A wonderfully ambitious, old-school ensemble piece, very much in the can-do spirit of the community to which it pays homage, "Cradle Will Rock" is a politically-undertoned dramedy about theater, censorship, ambition, apprehension, oppression, Orson Welles and the Great Depression.
Written and directed by Tim Robbins -- never one to shy away from cause-fueled entertainment -- this passionate labor of love celebrates and fictionalizes a legendary moment in American theater, when the government shut down the performance of a musical produced by the Works Progress Administration -- and the actors, at the risk of losing their jobs during the bleakest economic season in U.S. history, staged it anyway in a show of inspiring solidarity.
The play was entitled "The Cradle Will Rock" and its story of a greedy industrialist taken down by the organized working man made a lot of federal bureaucrats see red -- as in communism.
Robbins weaves a wonderful tapestry of high and low Manhattan stories that all intersect in the guerrilla production of this banned play.
The film opens with a simple but potent tracking shot that unmistakably sets the Depression era atmosphere. A penniless, hungry and downhearted young woman in a tattered dress (Emily Watson, "Hilary and Jackie," "Breaking the Waves") is chased out of a movie theater where she was sleeping and slowly mopes down the empty morning streets, washing her face in the trickle from a fire hydrant and meekly asking passers-by if she can sing them a song for a nickel.
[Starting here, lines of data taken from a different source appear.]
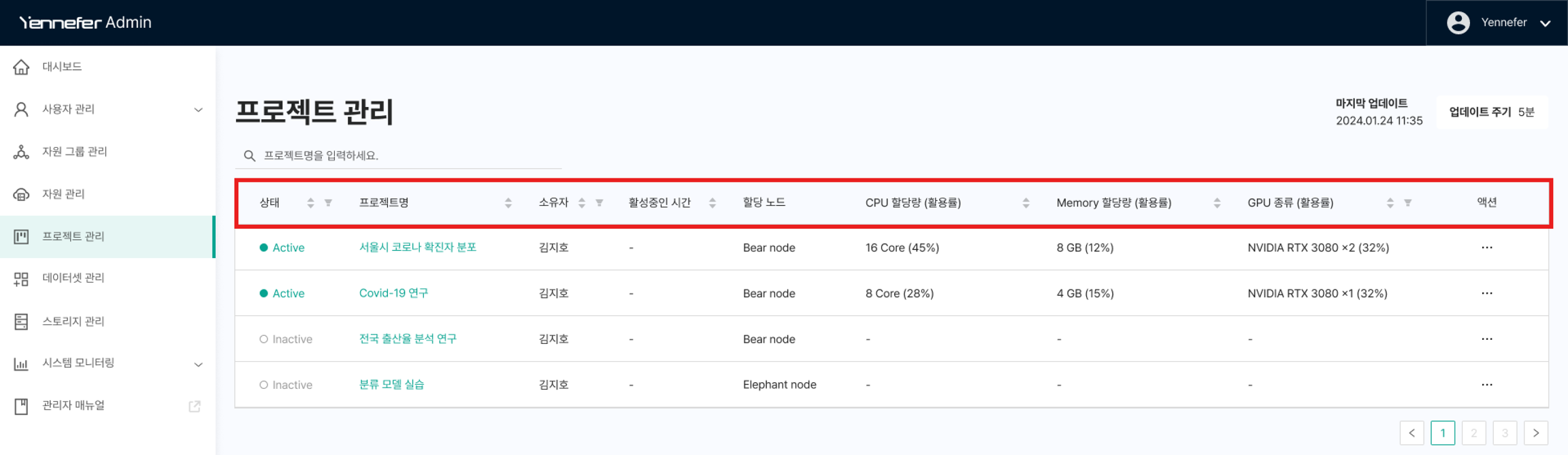The width and height of the screenshot is (1568, 455).
Task: Click the dashboard home icon in sidebar
Action: tap(21, 67)
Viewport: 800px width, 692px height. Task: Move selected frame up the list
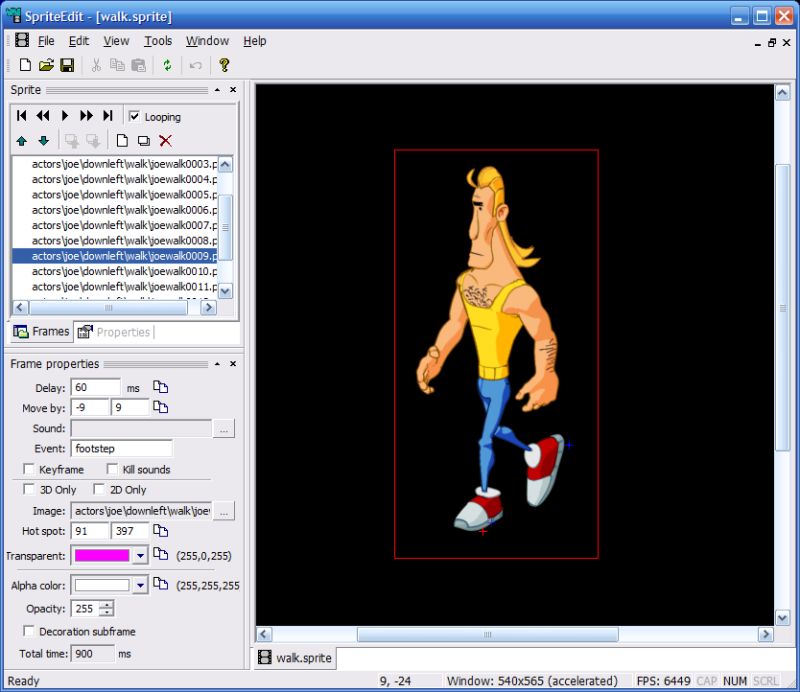pos(22,140)
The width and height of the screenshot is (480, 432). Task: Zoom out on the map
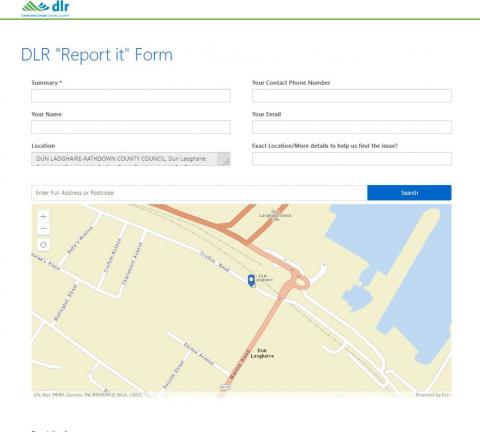click(x=43, y=229)
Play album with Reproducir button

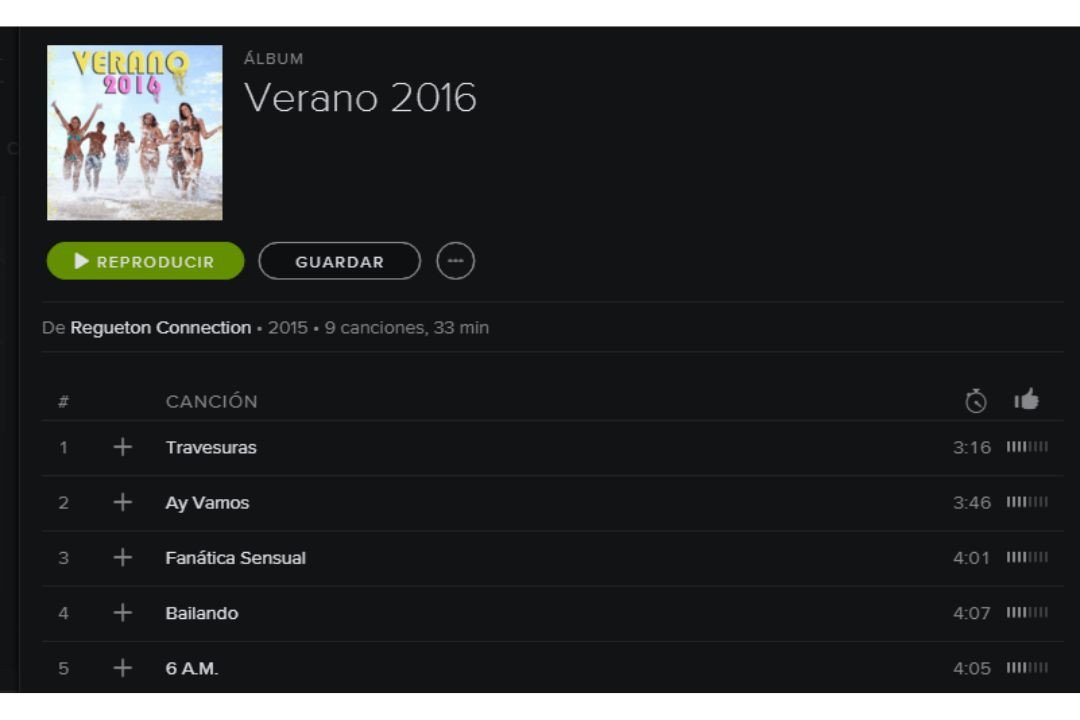coord(145,261)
The camera then pans up the side of an apartment building an into a window where an exhausted, frustrated, scruffy, out-of-work playwright (Hank Azaria) has been sitting at a piano all night, seeking musical inspiration in imaginary conversations with his dead wife.
These two will eventually come together -- along with a prima donna Orson Welles (Angus MacFadyen), an unemployed actor with five mouths to feed (John Turturro), a bemused socialite (Vanessa Redgrave, on her way to an Oscar nod) who takes great delight in slumming with the journeyman class, and several others -- in this play, which Azaria writes from his frustration.
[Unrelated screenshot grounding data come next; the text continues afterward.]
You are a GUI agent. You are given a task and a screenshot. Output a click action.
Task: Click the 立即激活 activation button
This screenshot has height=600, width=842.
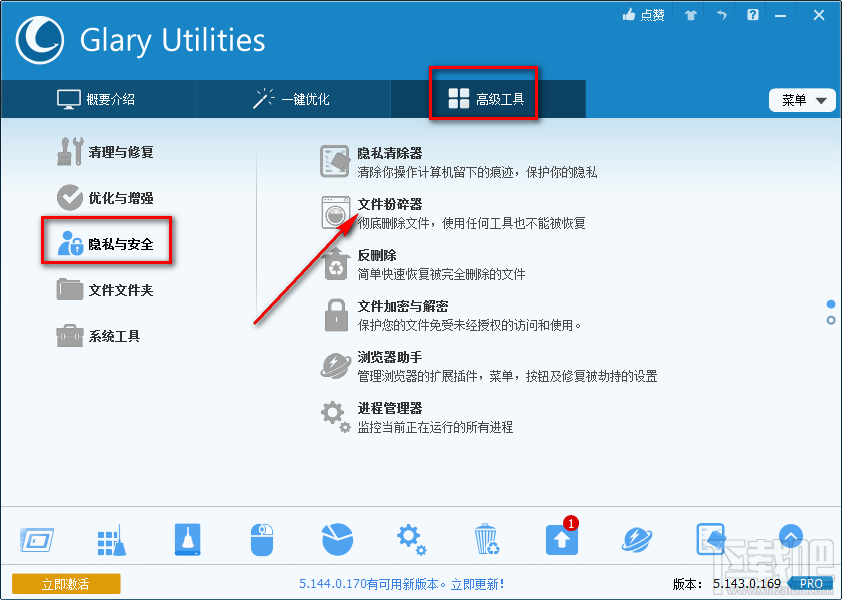click(x=65, y=583)
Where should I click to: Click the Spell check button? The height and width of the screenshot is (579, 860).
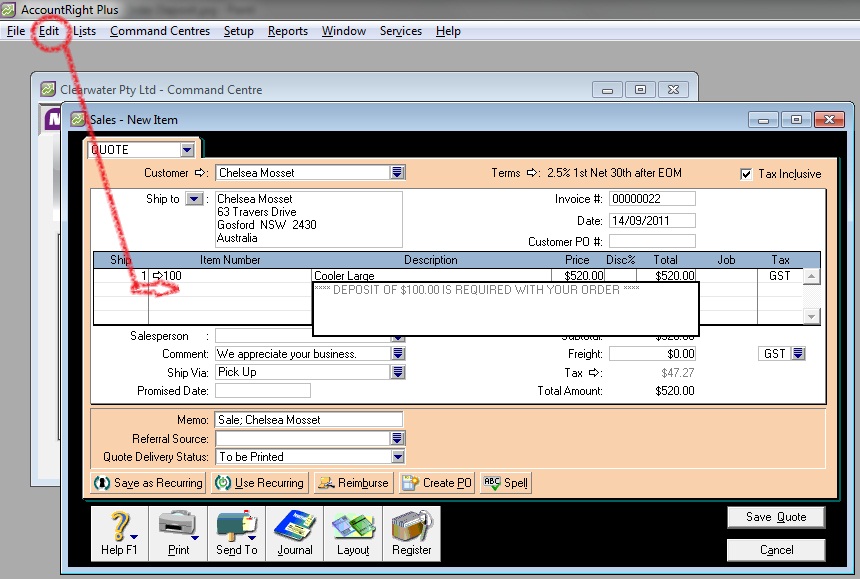(505, 483)
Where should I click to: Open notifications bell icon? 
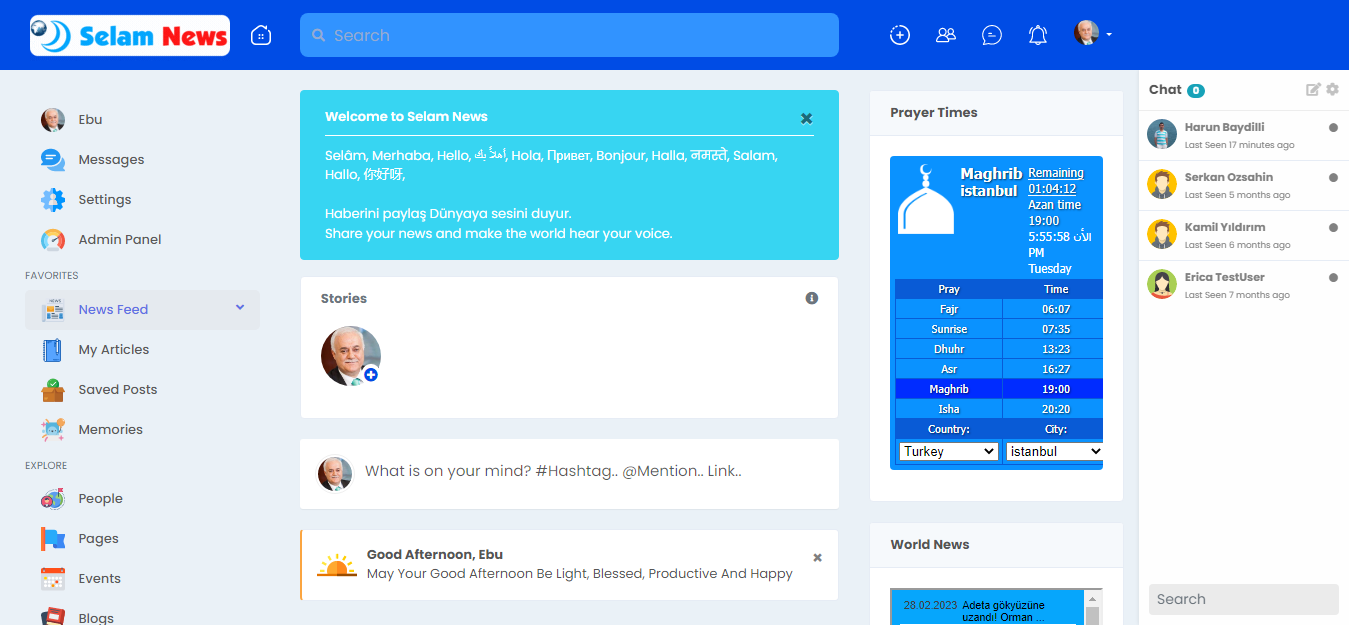1037,35
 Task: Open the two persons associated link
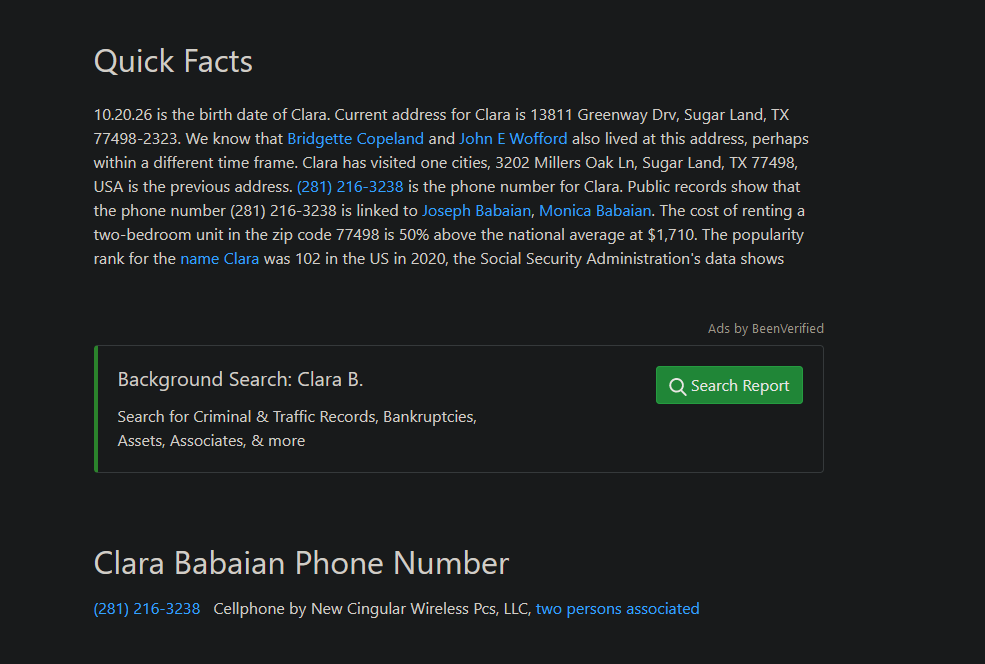pos(618,609)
Meanwhile, Robbins follows several parallel storylines, featuring a cross-section of Hollywood's and Broadway's best in facetious and famous roles.
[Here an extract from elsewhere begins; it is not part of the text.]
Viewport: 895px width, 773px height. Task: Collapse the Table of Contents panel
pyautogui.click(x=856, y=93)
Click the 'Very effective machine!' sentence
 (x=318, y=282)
John Cusack shows up as Nelson Rockefeller, who hires painter Diego Rivera (Ruben Blades) to create a grand mural in the lobby of his new Rockefeller Center, only to fire him when he discovers the painting symbolizes the scourge of capitalism run amok.
He crosses paths with Susan Sarandon, as an Italian attache in America trying to secure support for Mussolini from rich industrialist -- a subplot absolutely dripping with irony.
Bill Murray is fading Vaudeville ventriloquist and right-wing paranoid who falls miserably in unrequited love with an uptight, red scare-crazy clerk at the WPA Theater's dole queue (Joan Cusack, period-perfect in finger-waved hair and hat-pin hats). She is trying to organize a grass roots campaign to shut down the program, even though it's her bread and butter.
The moral center of the film is a track that follows Cherry Jones (a wonderful Broadway actress, seen in last year's "The Horse Whisperer") as the ever-optimistic head of said Federal Theater project, who goes to Washington to face down a congressional committee rifling through the WPA on a communist witch hunt.
With so much going on, you'd think Robbins would lose track of a story here and there, but "Cradle" is surprisingly easy to follow -- even as the director peppers nearly every scene with refreshing depth and detail.
It all pays off in the beautifully edited finale that juxtaposes the defiant, emotional production of the play with a costume ball attended by Rockefeller, William Randolph Hearst and other industrialists, all dressed -- with none-too-subtle irony -- as 18th Century French aristocrats.
There may still be people out there who would disapprove of the underlying political themes put forth in "Cradle Will Rock" (keep in mind the message is about free speech, not necessarily about what's being said). But for a movie this superlative and dexterously crafted, it's worth setting aside politics for a couple hours to just enjoy a great movie.